“History is the third parent”—the first line of Naseem Aslam’s powerful new novel, The Blind Man’s Garden (Faber, £18.99), could be a subtitle for all this month’s books. Set in Pakistan and Afghanistan in the aftermath of 9/11, Aslam follows the story of one family shaped and damaged by war. The backdrop is the father’s garden, a symbol of safe domesticity that becomes more threatening as he loses his sight. In the same way, danger closes in on all the characters as they travel through conflict, their lives criss-crossing as the plot moves from rural village to bustling market place, from terrorist training ground to CIA prison camp. Aslam beautifully evokes varying places and cultures, portraying different versions of love and loyalty, extremism and cruelty. There’s a sense here that Afghanistan is a nation travelling in circles, haunted by its past as it struggles towards the future—a particularly pertinent message this year, perhaps, as British troops prepare to leave.
A Hologram For the King (Hamish Hamilton, £18.99), by the novelist Dave Eggers, is set in another country caught between modernity and antiquity: Saudi Arabia. A struggling American businessman, Alan Clay, travels to Jeddah to try and win a contract to run the technology for a new desert development, the King Abdullah Economic City, as it rises from the sand. The clashes between western life and Saudi traditions are all too apparent in the marble-clad hotels and air-conditioned tents where alcohol is illegal but readily available. As the American visitor waits to make his pitch to the monarch, his own mid-life crisis seems to mirror the identity crisis of the country he is visiting. But his attempt to hold himself and his dysfunctional family together, under pressure from both the recession and globalisation, is also a metaphor for the wider problems facing his own country. The shifting balance of power in the world—the decline of America and its effect on the American psyche, and the rise of China—is the main theme of this book. Named by the New York Times as one of the best five novels of 2012, it is a serious and engagingly told work.
In Anatomies: The Human Body, Its Parts and the Stories They Tell (Viking, £18.99), Hugh Aldersey-Williams moves from body snatchers to tattoo parlours, from the death-mask of Isaac Newton to the afterlife of Albert Einstein’s brain, to look at how assumptions have changed about the workings of the human body. There are lots of interesting facts—the heart will squirt blood six foot into the air, for example, and ears have hair cells tuned like piano strings. It’s entertaining, but the book deals only briefly with modern developments in genetics and neuroscience, perhaps the most fascinating aspect of the human body to have been discovered in recent year, which makes it seem rather old-fashioned.
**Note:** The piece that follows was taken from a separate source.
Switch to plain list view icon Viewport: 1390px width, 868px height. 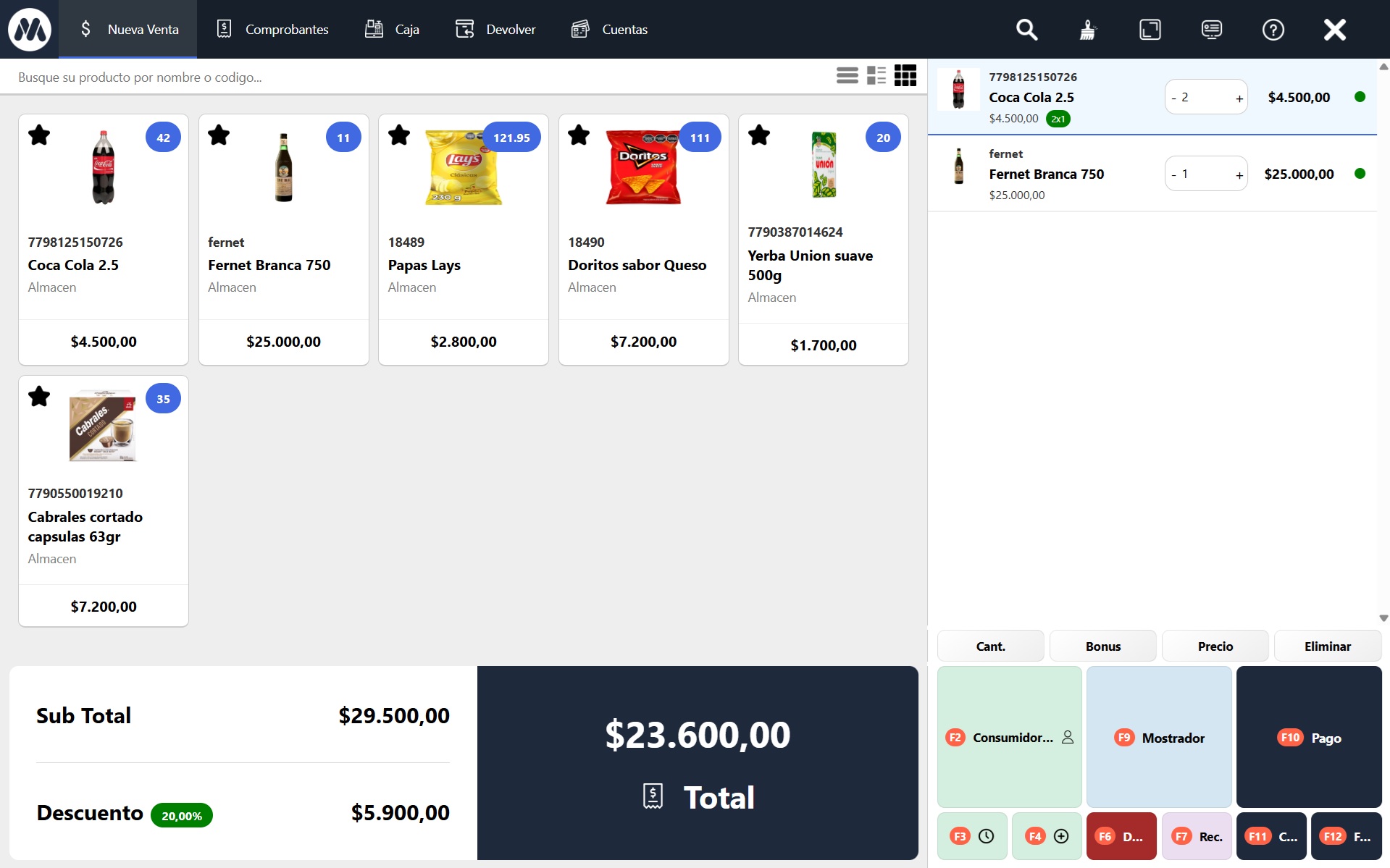point(847,75)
The Colossal, from Ancient Greece to Giacometti by Peter Mason (Reaktion, £25) spans the centuries with a similarly broad sweep. Taking the Colossus of Rhodes, the Roman Colosseum, the Easter Island statues, the gigantic heads of the Olmecs and Egyptian obelisks, the author develops a theory of “the colossal” that goes beyond size. The archaic Greek “kolossos” referred to a ritual effigy and the author argues that the word should refer not just to scale but also to symbolism. He applies the theory to Giacometti, who he says tapped into this alternative sense of the “colossal,” particularly in his work The Cube, which articulates themes of death and mourning. It’s an interesting theory—if written in a slightly dry, academic style—which makes one see the art in a new light. Mason convincingly links the ancient world with the 20th century, showing yet again how the past and present are entwined.
John Gray’s latest book, The Silence of Animals (Allen Lane, £18.99), returns to one of his favourite themes, attacking what he calls “progress and other modern myths.” Drawing on diverse sources from Joseph Conrad to Sigmund Freud, Gray tries to debunk the assumption that things can only get better as time goes on. The freedom of “liberal civilisation” is “a dream,” he argues, while humans are no better than animals. The idea of progress is a late survival of early Christianity rather than a secular offshoot of science. For me, the whole of this nihilistic vision was less than the sum of its often interesting parts. Gray sets out to scotch what he says are the myths and superstitions of the modern age—yet remains too wedded to his own illusion, which relies on an excessively pessimistic view of human nature.